All the World’s a Stage: A Celebration of the Value of Creativity is a glorious, practical guide to performance and fills a big gap in children’s library bookshelves. When I was a primary school librarian and was trying to build a non-fiction collection which catered to the interests of all the children in school, I longed to find a book such as this which would appeal to the talented and creative individuals who loved performing at talent shows or in assemblies, or attended dance classes or music classes or showed flair for art or creative writing. Despite having a scientific background myself, I have been appalled at the low value which seems to have been placed on arts education in recent times. I believe that the UK has fostered creativity in all the arts for many years which in turn has made huge contributions to the prosperity and culture of our nation. This book does a wonderful job of encouraging children to see the value in creativity; presenting information on all forms of performance, from open mic nights to opera.
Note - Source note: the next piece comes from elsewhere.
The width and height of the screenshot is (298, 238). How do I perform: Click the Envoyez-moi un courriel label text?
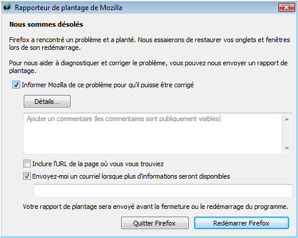point(131,176)

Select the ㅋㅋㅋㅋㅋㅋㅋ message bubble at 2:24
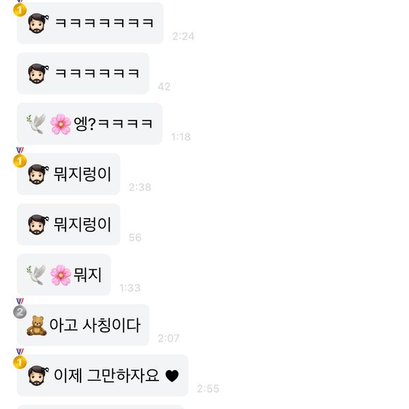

There are timelines of famous musicals; facts about different stage types and famous theatres; and comprehensive details about the film and television industries.
I was particularly impressed by a section towards the end which zooms in on the many different career options available in both film and TV. Starting with a spread entitled: It’s not all greasepaint and applause there then follow pages which detail career options, explaining what the role involves and outlining the skills required for success in the role. This content is presented in coloured blocks with distinctive illustrations, very attractively and clearly laid out in a way which is guaranteed to engage readers of all ages. Readers can learn about a broad range of roles including: being a director, a writer, a set designer or location scout, a special effects technician or a costume designer amongst others. The book ends with straightforward, practical advice on how to make your own film and suggestions of websites for further reading.
I not only applaud Sarah Walden’s ambition in writing this book which is beautifully illustrated by Hannah Li, I give it a standing ovation! I would suggest that it is an essential addition to primary school libraries, Year 6 classroom libraries and Key Stage 3 libraries and drama departments in secondary schools. It would also make a beautiful gift if you happen to know a child who enjoys any kind of performance or creativity.
Both What is Money? and All the World’s a Stage: A Celebration of the Value of Creativity will be published by Noodle Juice Books on 12th January 2023 and I am most grateful to the publishers for my review copies in exchange for an honest review.